▶ _Recorded data_:
## BEGIN

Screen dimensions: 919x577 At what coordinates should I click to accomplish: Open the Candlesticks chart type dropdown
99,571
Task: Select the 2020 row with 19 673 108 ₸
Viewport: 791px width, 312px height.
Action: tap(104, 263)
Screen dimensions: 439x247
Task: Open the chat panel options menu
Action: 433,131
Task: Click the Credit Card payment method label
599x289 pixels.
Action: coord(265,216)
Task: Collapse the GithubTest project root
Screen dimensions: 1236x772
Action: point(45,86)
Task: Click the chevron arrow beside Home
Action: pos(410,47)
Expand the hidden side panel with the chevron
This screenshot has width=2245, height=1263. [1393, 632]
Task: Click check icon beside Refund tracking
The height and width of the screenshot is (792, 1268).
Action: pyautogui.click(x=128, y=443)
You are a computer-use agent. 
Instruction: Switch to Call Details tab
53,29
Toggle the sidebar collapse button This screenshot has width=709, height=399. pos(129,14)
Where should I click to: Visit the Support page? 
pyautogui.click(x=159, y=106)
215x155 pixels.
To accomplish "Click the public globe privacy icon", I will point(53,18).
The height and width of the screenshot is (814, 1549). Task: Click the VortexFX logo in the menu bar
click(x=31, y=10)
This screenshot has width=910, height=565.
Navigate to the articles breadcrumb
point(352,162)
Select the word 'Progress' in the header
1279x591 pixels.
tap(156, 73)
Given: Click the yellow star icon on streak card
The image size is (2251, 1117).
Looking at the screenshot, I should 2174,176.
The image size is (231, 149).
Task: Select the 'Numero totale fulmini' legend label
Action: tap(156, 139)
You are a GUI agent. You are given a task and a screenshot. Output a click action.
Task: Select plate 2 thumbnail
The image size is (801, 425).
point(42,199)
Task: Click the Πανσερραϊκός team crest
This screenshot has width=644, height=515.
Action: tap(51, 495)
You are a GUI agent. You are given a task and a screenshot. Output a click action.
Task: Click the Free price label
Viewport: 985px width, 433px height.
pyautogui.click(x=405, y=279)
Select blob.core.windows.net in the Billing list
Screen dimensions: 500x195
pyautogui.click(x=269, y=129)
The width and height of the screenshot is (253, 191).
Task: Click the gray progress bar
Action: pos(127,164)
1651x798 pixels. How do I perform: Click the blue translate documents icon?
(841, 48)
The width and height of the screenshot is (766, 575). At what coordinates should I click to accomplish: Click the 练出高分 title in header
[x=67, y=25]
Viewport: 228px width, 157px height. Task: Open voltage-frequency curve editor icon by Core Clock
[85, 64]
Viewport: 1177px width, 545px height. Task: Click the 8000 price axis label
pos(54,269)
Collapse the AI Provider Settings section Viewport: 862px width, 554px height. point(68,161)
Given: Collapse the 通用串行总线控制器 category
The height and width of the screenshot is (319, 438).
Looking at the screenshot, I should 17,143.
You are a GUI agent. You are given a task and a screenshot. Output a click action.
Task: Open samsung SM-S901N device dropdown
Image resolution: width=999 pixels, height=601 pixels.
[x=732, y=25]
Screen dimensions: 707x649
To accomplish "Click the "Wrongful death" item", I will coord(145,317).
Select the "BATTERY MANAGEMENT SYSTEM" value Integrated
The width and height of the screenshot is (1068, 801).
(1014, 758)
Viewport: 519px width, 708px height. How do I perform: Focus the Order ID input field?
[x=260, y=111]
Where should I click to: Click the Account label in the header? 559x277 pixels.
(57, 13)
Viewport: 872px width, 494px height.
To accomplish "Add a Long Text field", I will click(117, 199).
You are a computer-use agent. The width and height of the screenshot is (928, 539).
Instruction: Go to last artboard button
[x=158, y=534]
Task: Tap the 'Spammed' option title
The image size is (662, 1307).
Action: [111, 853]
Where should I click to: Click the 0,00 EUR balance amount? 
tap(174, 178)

## END

Rewrite all the material above, changing every "Viewport" to "Window size" and leaving everything else as it is.

▶ _Task response_:
Screen dimensions: 919x577 At what coordinates should I click to accomplish: Open the Candlesticks chart type dropdown
99,571
Task: Select the 2020 row with 19 673 108 ₸
Window size: 791px width, 312px height.
Action: tap(104, 263)
Screen dimensions: 439x247
Task: Open the chat panel options menu
Action: 433,131
Task: Click the Credit Card payment method label
599x289 pixels.
Action: coord(265,216)
Task: Collapse the GithubTest project root
Screen dimensions: 1236x772
Action: point(45,86)
Task: Click the chevron arrow beside Home
Action: pos(410,47)
Expand the hidden side panel with the chevron
This screenshot has width=2245, height=1263. [1393, 632]
Task: Click check icon beside Refund tracking
The height and width of the screenshot is (792, 1268).
Action: pyautogui.click(x=128, y=443)
You are a computer-use agent. 
Instruction: Switch to Call Details tab
53,29
Toggle the sidebar collapse button This screenshot has width=709, height=399. pos(129,14)
Where should I click to: Visit the Support page? 
pyautogui.click(x=159, y=106)
215x155 pixels.
To accomplish "Click the public globe privacy icon", I will point(53,18).
The height and width of the screenshot is (814, 1549). Task: Click the VortexFX logo in the menu bar
click(x=31, y=10)
This screenshot has width=910, height=565.
Navigate to the articles breadcrumb
point(352,162)
Select the word 'Progress' in the header
1279x591 pixels.
tap(156, 73)
Given: Click the yellow star icon on streak card
The image size is (2251, 1117).
Looking at the screenshot, I should 2174,176.
The image size is (231, 149).
Task: Select the 'Numero totale fulmini' legend label
Action: tap(156, 139)
You are a GUI agent. You are given a task and a screenshot. Output a click action.
Task: Select plate 2 thumbnail
The image size is (801, 425).
point(42,199)
Task: Click the Πανσερραϊκός team crest
This screenshot has width=644, height=515.
Action: tap(51, 495)
You are a GUI agent. You are given a task and a screenshot. Output a click action.
Task: Click the Free price label
Window size: 985px width, 433px height.
pyautogui.click(x=405, y=279)
Select blob.core.windows.net in the Billing list
Screen dimensions: 500x195
pyautogui.click(x=269, y=129)
The width and height of the screenshot is (253, 191).
Task: Click the gray progress bar
Action: pos(127,164)
1651x798 pixels. How do I perform: Click the blue translate documents icon?
(841, 48)
The width and height of the screenshot is (766, 575). At what coordinates should I click to accomplish: Click the 练出高分 title in header
[x=67, y=25]
Window size: 228px width, 157px height. Task: Open voltage-frequency curve editor icon by Core Clock
[85, 64]
Window size: 1177px width, 545px height. Task: Click the 8000 price axis label
pos(54,269)
Collapse the AI Provider Settings section Window size: 862px width, 554px height. point(68,161)
Given: Collapse the 通用串行总线控制器 category
The height and width of the screenshot is (319, 438).
Looking at the screenshot, I should 17,143.
You are a GUI agent. You are given a task and a screenshot. Output a click action.
Task: Open samsung SM-S901N device dropdown
Image resolution: width=999 pixels, height=601 pixels.
[x=732, y=25]
Screen dimensions: 707x649
To accomplish "Click the "Wrongful death" item", I will coord(145,317).
Select the "BATTERY MANAGEMENT SYSTEM" value Integrated
The width and height of the screenshot is (1068, 801).
(1014, 758)
Window size: 519px width, 708px height. How do I perform: Focus the Order ID input field?
[x=260, y=111]
Where should I click to: Click the Account label in the header? 559x277 pixels.
(57, 13)
Window size: 872px width, 494px height.
To accomplish "Add a Long Text field", I will click(117, 199).
You are a computer-use agent. The width and height of the screenshot is (928, 539).
Instruction: Go to last artboard button
[x=158, y=534]
Task: Tap the 'Spammed' option title
The image size is (662, 1307).
Action: [111, 853]
Where should I click to: Click the 0,00 EUR balance amount? 
tap(174, 178)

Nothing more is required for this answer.